- Directed by: Georges Méliès
- Starring: Manuel; Bruneval;
- Production company: Star Film Company
- Release date: 1906;
- Country: France
- Language: Silent

= The Tramp and the Mattress Makers =

The Tramp and the Mattress Makers (La Cardeuse de matelas) is a 1906 French short silent comedy film by Georges Méliès. It was sold by Méliès's Star Film Company and is numbered 818–820 in its catalogues.

==Plot==
In front of a shop, three mattress makers are busy sewing a mattress. When they go into a cheap wine bar for a break, a drunken tramp ambles onto the scene, and decides to take a nap inside the mattress. The workers come back and finish sewing up the mattress, not noticing the tramp sleeping inside it. Suddenly the tramp wakes up and tries to struggle out. Workers and passersby alike are startled to see what appears to be a living mattress tumbling and stumbling in the street.
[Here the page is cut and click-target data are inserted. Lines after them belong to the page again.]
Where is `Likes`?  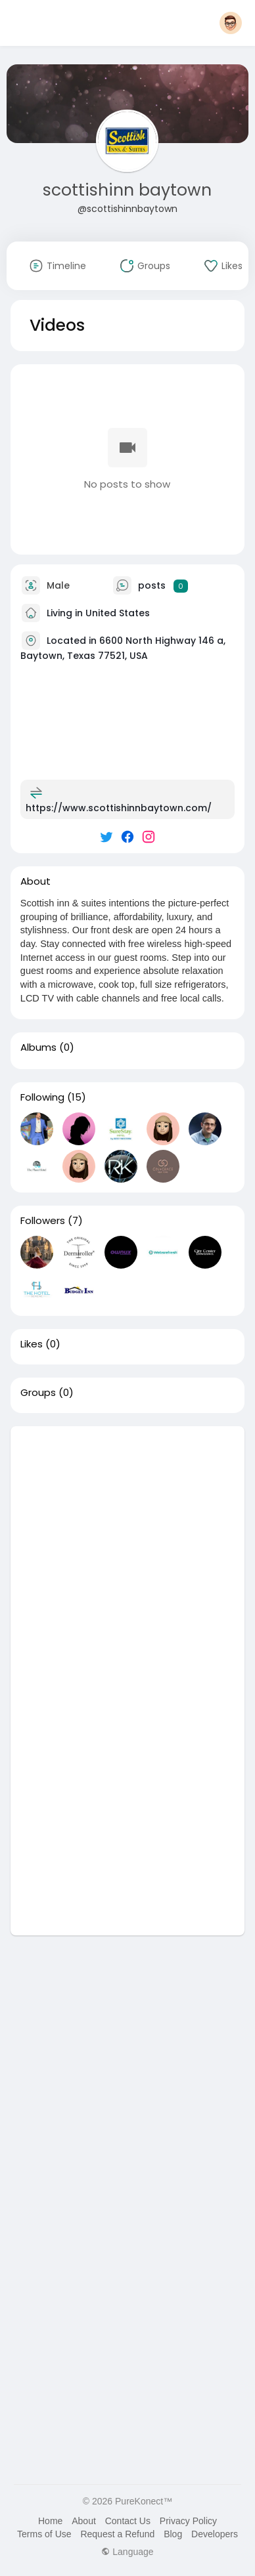
Likes is located at coordinates (31, 1344).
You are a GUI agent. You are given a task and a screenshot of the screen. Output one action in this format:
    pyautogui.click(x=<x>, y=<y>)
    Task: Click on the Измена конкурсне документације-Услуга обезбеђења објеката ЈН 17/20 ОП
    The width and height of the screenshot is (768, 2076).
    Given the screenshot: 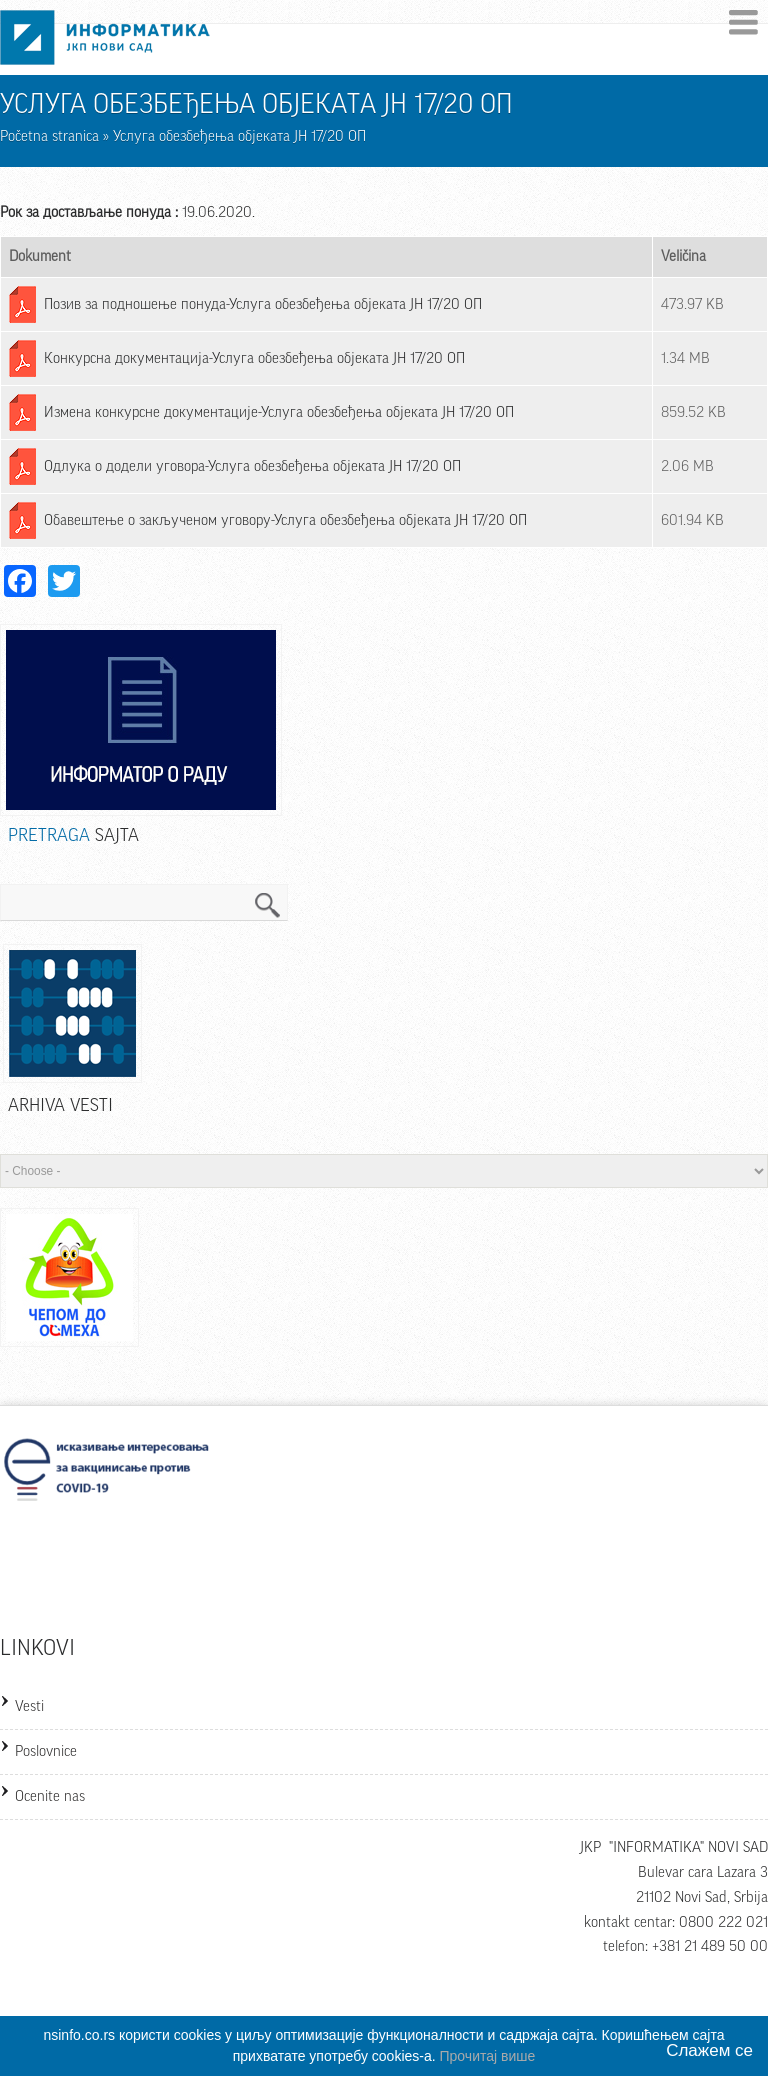 What is the action you would take?
    pyautogui.click(x=279, y=412)
    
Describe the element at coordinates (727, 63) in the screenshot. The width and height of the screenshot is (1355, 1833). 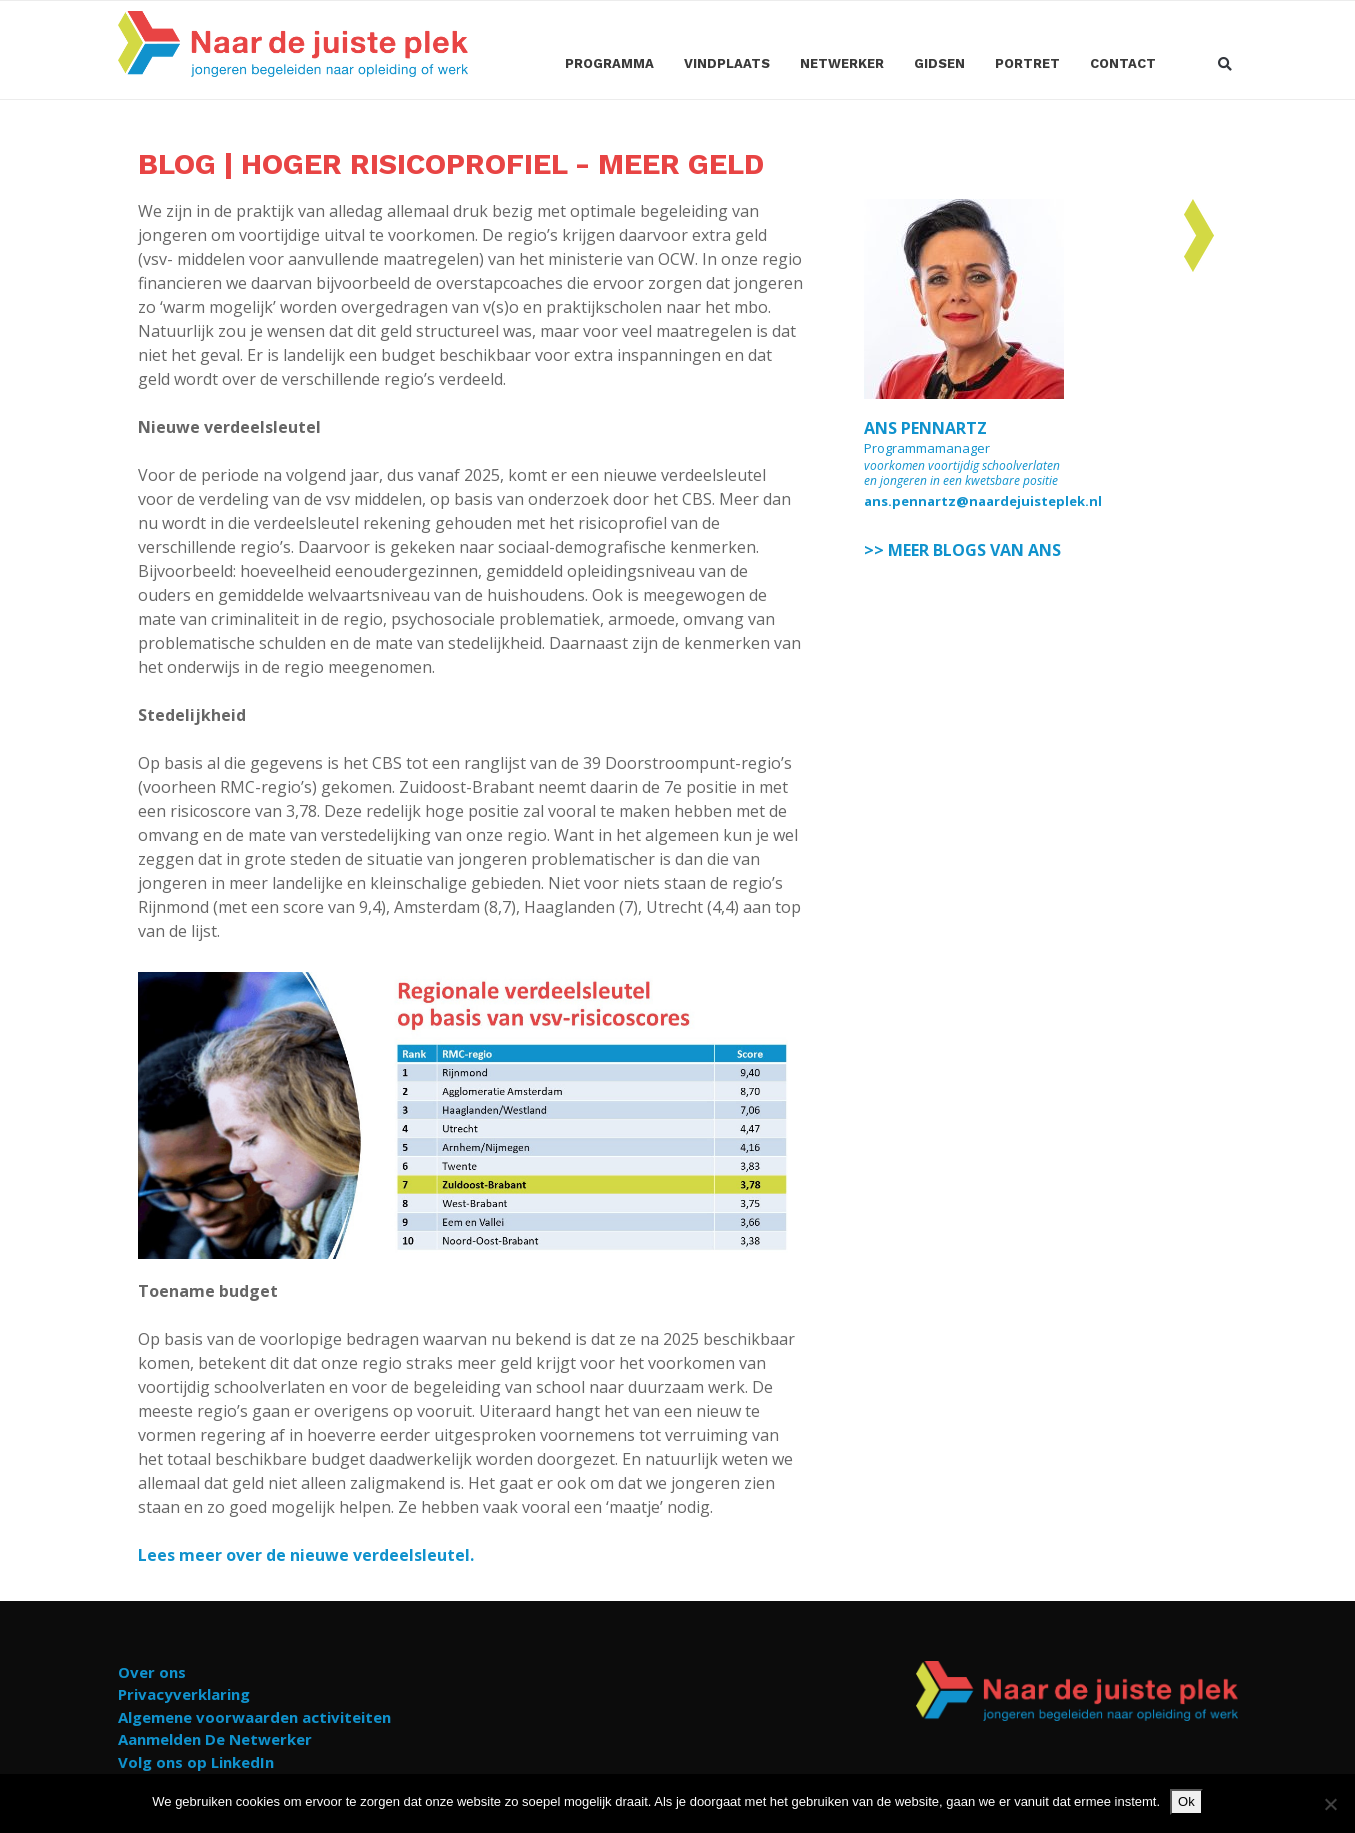
I see `Vindplaats` at that location.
The tramp, still completely inside the mattress, makes his way into the nearby wine bar. In the ensuing confusion, all the customers and bar staff run out, and a policeman rushes in to arrest the living mattress. When he stumbles into the policeman, the tramp finally manages to tear his way out of the mattress. Bar, mattress, and furniture alike all end up on top of the policeman. In a final medium shot, preceded by a trilingual intertitle ("À Votre Santé, Good Health, Prosit!!!"), the tramp pours himself a drink and toasts the audience.

==Production==
The actors Manuel and Bruneval appear in the film as the tramp and the bald barman, respectively. The only special effect used is the substitution splice. The intertitle is lettered similarly to the title cards in two other films Méliès made that year, The Witch and Soap Bubbles. Méliès only rarely used titles within his films; in at least one example, the 1908 comedy French Cops Learning English, these took the form of placards held up within the film itself.

The concluding medium shot is likewise a rare occurrence in Méliès's films, which are typically made up of long shots. He later used similar concluding shots in The Witch the same year, and How Bridget's Lover Escaped the following year.